Au milieu de cette forêt qu’on vit obéissant au charme des vers, parut aussi le cyprès, verdoyante pyramide, jadis jeune mortel cher au dieu dont la main sait également manier l’arc et la lyre.
Dans les champs de Carthée errait un cerf fameux consacré aux Nymphes de ces contrées. Un bois spacieux et doré orne sa tête ; un collier d’or pare son cou, flotte sur ses épaules ; attachée par de légers tissus, une étoile d’argent s’agite et brille sur son front. À ses oreilles pendent deux perles éclatantes, égales en grosseur. Libre de toute crainte, affranchi de cette timidité aux cerfs si naturelle, il fréquente les toits qu’habitent les humains. Il présente volontiers son cou aux caresses d’une main inconnue.

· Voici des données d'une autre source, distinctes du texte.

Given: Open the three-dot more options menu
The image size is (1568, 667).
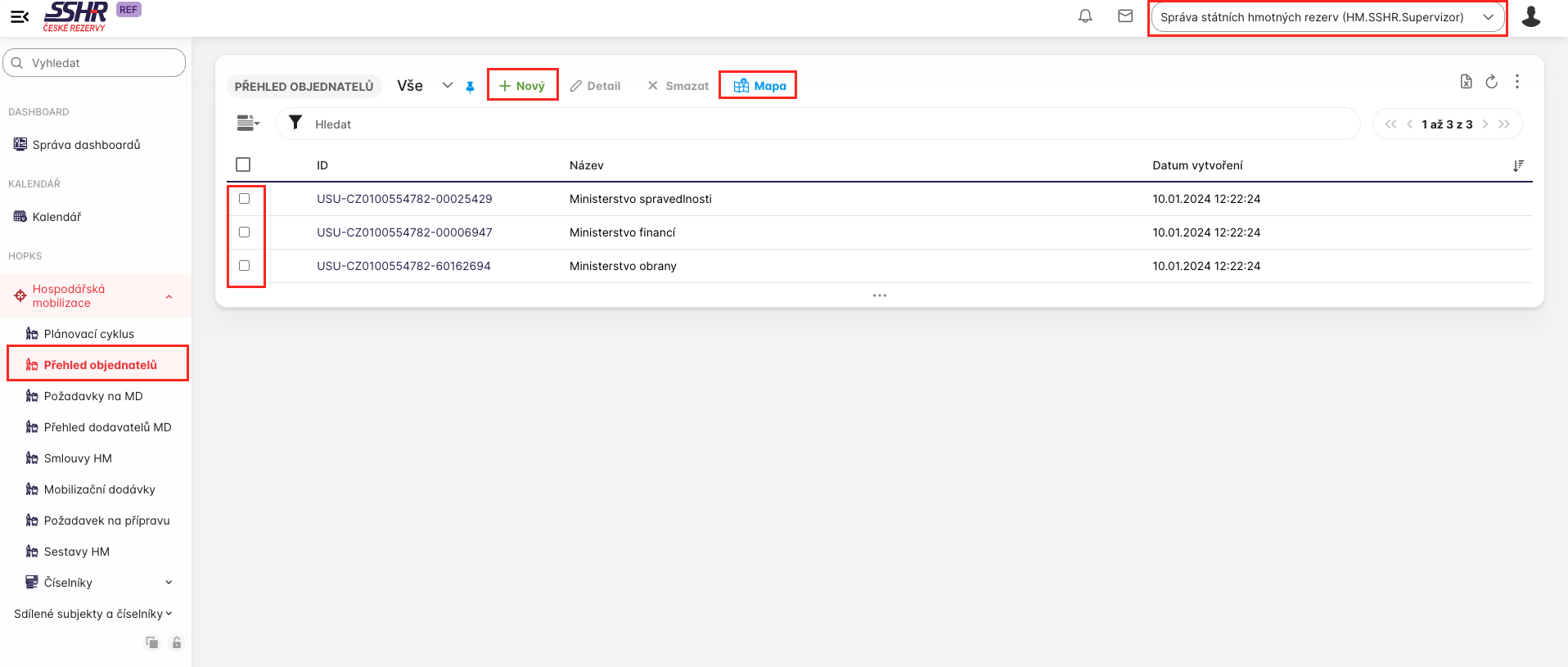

Mais qui l’aima plus que toi, jeune Cyparissus, le plus beau des mortels que l’île de Cos ait vu naître ? Tu le menais dans de frais et nouveaux pâturages ; tu le désaltérais dans l’eau limpide des fontaines : tantôt tu parais son bois de guirlandes de fleurs ; tantôt, sur son dos assis, avec un frein de pourpre, tu dirigeais ses élans, tu réglais sa course vagabonde.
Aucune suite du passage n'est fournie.